Above: This extension comprises a glazed roof section coupled with bi-folding doors that provide access to the garden across the entire width of the kitchen. Both the roof section and the doors are well insulated, making the room comfortable to live in all year round. The bi-folding doors and glazed roof (as shown), are priced at £2,400 per sq. m, from The Caulfield Company

Hankering after a bigger kitchen? You may not need to start thinking about moving. An extension could maximise your home’s potential, add extra living space and create a greater connection with the outdoors. With careful planning, it could also work out to be a more cost-effective option in the long term. Your options will heavily depend on the age and style of your property. If you have a period home, you could extend sideways to exploit the side return (that’s the dark and pokey passage that was originally the route to the outdoor toilet). You may be able to extend across the breadth of the house, known as a full-width extension. Alternatively, you may find that a side return extension combined with a rear extension, to create a wraparound effect, could suit the space better.
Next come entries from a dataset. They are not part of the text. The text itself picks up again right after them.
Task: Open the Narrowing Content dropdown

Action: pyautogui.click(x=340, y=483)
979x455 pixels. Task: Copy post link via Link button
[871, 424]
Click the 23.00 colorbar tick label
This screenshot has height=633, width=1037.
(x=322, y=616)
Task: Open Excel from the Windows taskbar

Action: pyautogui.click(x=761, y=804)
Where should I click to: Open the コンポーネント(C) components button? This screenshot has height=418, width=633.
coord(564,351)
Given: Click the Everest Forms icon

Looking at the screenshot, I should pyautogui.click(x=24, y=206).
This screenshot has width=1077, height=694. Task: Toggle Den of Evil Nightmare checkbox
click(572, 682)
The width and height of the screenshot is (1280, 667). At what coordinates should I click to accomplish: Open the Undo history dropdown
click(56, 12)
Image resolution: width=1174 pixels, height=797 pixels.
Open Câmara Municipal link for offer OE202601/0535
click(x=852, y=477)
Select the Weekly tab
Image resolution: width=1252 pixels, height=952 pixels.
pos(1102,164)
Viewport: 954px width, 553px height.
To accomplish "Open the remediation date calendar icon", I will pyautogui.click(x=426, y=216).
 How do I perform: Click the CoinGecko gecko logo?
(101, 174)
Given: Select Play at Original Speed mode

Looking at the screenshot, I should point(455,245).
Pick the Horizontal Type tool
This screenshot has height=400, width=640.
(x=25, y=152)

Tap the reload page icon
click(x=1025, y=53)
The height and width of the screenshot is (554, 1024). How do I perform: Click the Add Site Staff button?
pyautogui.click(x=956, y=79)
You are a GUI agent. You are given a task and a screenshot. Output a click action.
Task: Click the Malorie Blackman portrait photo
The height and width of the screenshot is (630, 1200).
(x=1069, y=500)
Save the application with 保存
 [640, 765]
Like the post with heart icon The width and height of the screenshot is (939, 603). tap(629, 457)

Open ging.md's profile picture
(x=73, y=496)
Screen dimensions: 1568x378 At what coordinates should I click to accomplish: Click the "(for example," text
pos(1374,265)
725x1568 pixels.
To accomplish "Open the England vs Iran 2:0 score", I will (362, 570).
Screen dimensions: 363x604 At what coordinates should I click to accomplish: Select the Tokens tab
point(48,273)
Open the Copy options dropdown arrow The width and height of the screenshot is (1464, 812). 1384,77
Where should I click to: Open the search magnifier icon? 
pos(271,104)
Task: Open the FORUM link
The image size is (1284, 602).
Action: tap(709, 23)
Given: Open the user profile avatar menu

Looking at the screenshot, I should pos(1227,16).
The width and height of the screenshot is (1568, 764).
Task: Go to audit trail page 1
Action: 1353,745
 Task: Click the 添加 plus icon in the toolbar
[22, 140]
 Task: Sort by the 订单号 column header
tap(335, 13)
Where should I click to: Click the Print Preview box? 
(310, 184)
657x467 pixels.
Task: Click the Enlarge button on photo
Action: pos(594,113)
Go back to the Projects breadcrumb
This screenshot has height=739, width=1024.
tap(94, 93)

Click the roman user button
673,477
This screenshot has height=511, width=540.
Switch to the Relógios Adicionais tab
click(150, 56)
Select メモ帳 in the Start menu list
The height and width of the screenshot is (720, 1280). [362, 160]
Above: The owners of this Victorian terrace commissioned JLB Property Developments to create a ground floor side return extension with bi-folding doors and a bespoke kitchen. The cabinetry is painted in Railings by Farrow & Ball and topped with Carrara marble work surfaces. For continuity, the engineered white-stained oak flooring indoors gives way to honed limestone in the garden. A similar extension is from around £70,000 for construction, and similar kitchens start from around £15,000

Whatever the age of your home, if you’ve got a large garden, you can think about extending outwards to create an L-shaped effect. This will add space as well as giving you more access to the garden. Or, if capturing daylight is your goal, consider a glass box extension to complement a modern home or make a counterpoint to period architecture. An extension is a big project, and you’ll need to make some big decisions before you start. First, think carefully about your needs: why do you need the space and how do you plan to use it? This will help you tailor it to your lifestyle. You’ll also want to check how it will affect the value of your house – a local estate agent should be able to give a good indication. Once you’ve understood the financial basics, you can talk to the professionals. Be upfront about your budget (which should include a 10 per cent contingency fund to cover unforeseen costs) so that builders, architects and kitchen designers can realistically assess what they can achieve for the money.

Planning permission is another essential aspect to consider. You may not need to apply for it if your home is covered by permitted development (automatic planning permission for certain kinds of development) but this doesn’t apply if you live in a conservation area or an area of natural beauty, and there are other conditions too. For example, if your extension is more than half the area of land around the original house, you will need planning permission. Find out if your plans fall under the permitted development guidelines online at hoa.org.uk. Whether your project requires planning permission or not, it will need to conform to building regulations. These ensure that building work conforms to legal standards for structural integrity, fire safety, energy efficiency, damp proofing and ventilation. Does your extension fall under the Party Wall Act? It might if you’re digging new foundations close to your neighbour’s property, for example. Learn when you need a party wall agreement at HomeOwners Alliance (see website above).

Above: The owners of this Victorian terrace created space for a new kitchen without sacrificing the garden by extending sideways into the side return. The Bovingdon kitchen by Cue & Co of London is handpainted in Dark Lead by Little Greene and features polished concrete worktops. Kitchens at Cue & Co of London start from £35,000

Typically, a kitchen extension will open up to the great outdoors with glazed doors fitted across the rear. Popular options include bi-folding, sliding and pocket doors (although these can be costly: in general, the less frame you see, the more expensive it will be). If you’re concerned about light levels, try roof lights to bring light into darker areas of the space.